▶ _QUOTED PASSAGE_:
This is the cause of a lot of arguments. Answers on a website will not resolve fundamental difficulties you are having with other players or a GM about disagreeing about what it means to be a Paladin.

That disclaimer aside, what most people think the paladin's code is, is not what's actually written in the PHB.

Code of Conduct: A paladin must be of lawful good alignment and loses all class abilities if she ever willingly commits an evil act. Additionally, a paladin's code requires that she respect legitimate authority, act with honor (not lying, not cheating, not using poison, and so forth), help those in need (provided they do not use the help for evil or chaotic ends), and punish those who harm or threaten innocents.

Associates: While she may adventure with characters of any good or neutral alignment, a paladin will never knowingly associate with evil characters, nor will she continue an association with someone who consistently offends her moral code. A paladin may accept only henchmen, followers, or cohorts who are lawful good.

'Act with honour' is the only thing that might be considered to be breaking a paladin's code if they backstab a demon. But a demon is an elemental force of evil, it cannot choose right and good - saying that stabbing it in the back is dishonourable is at best an edge case - it's in no way clear cut. To 'betray' a typical demon (there are printed Lawful Good demons, which is yet more evidence for the 'it depends; see your GM' line of thinking) is like betraying a forest fire. At no point is it serving the cause of evil to do so.

▶ _OBJECTIVE 1_:
Reproduce the part of the paladin's code answer starting at "This is the" and ending at "in the PHB.".
▶ _OBJECTIVE 2_:
In the answer about the paladin's code, what does the writer compare betraying a typical demon to?
▶ _OBJECTIVE 3_:
Put this sentence from the paladin's code answer into Spanish: "A paladin may accept only henchmen, followers, or cohorts who are lawful good."

▶ _DATA_:
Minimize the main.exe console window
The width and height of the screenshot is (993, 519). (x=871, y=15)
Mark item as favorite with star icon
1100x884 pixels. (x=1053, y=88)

▶ _WORKED ANSWER 1_:
This is the cause of a lot of arguments. Answers on a website will not resolve fundamental difficulties you are having with other players or a GM about disagreeing about what it means to be a Paladin.

That disclaimer aside, what most people think the paladin's code is, is not what's actually written in the PHB.

▶ _WORKED ANSWER 2_:
Betraying a forest fire.

▶ _WORKED ANSWER 3_:
Un paladín solo puede aceptar secuaces, seguidores o allegados que sean legales buenos.